Problem requirements >> Copy every entry exactly.

Data listing >>
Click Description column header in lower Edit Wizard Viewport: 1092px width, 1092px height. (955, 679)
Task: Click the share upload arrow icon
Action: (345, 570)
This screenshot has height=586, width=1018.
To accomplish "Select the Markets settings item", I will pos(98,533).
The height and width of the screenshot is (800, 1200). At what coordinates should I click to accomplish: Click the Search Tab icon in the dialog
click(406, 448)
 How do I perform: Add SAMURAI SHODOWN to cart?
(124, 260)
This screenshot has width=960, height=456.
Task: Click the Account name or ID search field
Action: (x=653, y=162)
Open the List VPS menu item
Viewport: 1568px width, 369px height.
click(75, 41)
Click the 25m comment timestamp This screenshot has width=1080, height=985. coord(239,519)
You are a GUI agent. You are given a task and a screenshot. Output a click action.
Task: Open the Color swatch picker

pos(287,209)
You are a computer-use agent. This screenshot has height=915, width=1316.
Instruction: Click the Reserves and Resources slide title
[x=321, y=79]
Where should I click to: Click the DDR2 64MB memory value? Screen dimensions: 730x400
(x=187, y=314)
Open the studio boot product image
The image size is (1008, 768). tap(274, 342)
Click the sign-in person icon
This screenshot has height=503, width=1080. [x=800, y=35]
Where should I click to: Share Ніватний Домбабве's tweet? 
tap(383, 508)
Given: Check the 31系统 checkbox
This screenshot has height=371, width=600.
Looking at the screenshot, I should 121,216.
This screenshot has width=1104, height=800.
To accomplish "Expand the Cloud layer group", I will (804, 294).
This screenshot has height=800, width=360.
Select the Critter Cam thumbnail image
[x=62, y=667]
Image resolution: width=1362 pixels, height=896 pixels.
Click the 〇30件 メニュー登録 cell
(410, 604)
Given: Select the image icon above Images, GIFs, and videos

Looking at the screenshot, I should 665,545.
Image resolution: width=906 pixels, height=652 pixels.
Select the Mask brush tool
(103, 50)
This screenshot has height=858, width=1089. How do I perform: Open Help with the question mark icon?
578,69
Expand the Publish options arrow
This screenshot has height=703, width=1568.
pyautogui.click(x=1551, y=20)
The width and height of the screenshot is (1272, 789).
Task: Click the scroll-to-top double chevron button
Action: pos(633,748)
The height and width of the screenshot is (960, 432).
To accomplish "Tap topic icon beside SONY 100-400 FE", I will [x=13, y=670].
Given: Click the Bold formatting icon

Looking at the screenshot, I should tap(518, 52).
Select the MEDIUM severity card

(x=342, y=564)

Result of this exercise >>
Click Description column header in lower Edit Wizard Viewport: 1092px width, 1092px height. (955, 679)
Task: Click the share upload arrow icon
Action: (345, 570)
This screenshot has height=586, width=1018.
To accomplish "Select the Markets settings item", I will pos(98,533).
The height and width of the screenshot is (800, 1200). At what coordinates should I click to accomplish: Click the Search Tab icon in the dialog
click(406, 448)
 How do I perform: Add SAMURAI SHODOWN to cart?
(124, 260)
This screenshot has width=960, height=456.
Task: Click the Account name or ID search field
Action: (x=653, y=162)
Open the List VPS menu item
Viewport: 1568px width, 369px height.
click(75, 41)
Click the 25m comment timestamp This screenshot has width=1080, height=985. coord(239,519)
You are a GUI agent. You are given a task and a screenshot. Output a click action.
Task: Open the Color swatch picker

pos(287,209)
You are a computer-use agent. This screenshot has height=915, width=1316.
Instruction: Click the Reserves and Resources slide title
[x=321, y=79]
Where should I click to: Click the DDR2 64MB memory value? Screen dimensions: 730x400
(x=187, y=314)
Open the studio boot product image
The image size is (1008, 768). tap(274, 342)
Click the sign-in person icon
This screenshot has height=503, width=1080. [x=800, y=35]
Where should I click to: Share Ніватний Домбабве's tweet? 
tap(383, 508)
Given: Check the 31系统 checkbox
This screenshot has height=371, width=600.
Looking at the screenshot, I should 121,216.
This screenshot has width=1104, height=800.
To accomplish "Expand the Cloud layer group", I will (804, 294).
This screenshot has height=800, width=360.
Select the Critter Cam thumbnail image
[x=62, y=667]
Image resolution: width=1362 pixels, height=896 pixels.
Click the 〇30件 メニュー登録 cell
(410, 604)
Given: Select the image icon above Images, GIFs, and videos

Looking at the screenshot, I should 665,545.
Image resolution: width=906 pixels, height=652 pixels.
Select the Mask brush tool
(103, 50)
This screenshot has height=858, width=1089. How do I perform: Open Help with the question mark icon?
578,69
Expand the Publish options arrow
This screenshot has height=703, width=1568.
pyautogui.click(x=1551, y=20)
The width and height of the screenshot is (1272, 789).
Task: Click the scroll-to-top double chevron button
Action: pos(633,748)
The height and width of the screenshot is (960, 432).
To accomplish "Tap topic icon beside SONY 100-400 FE", I will [x=13, y=670].
Given: Click the Bold formatting icon

Looking at the screenshot, I should tap(518, 52).
Select the MEDIUM severity card

(x=342, y=564)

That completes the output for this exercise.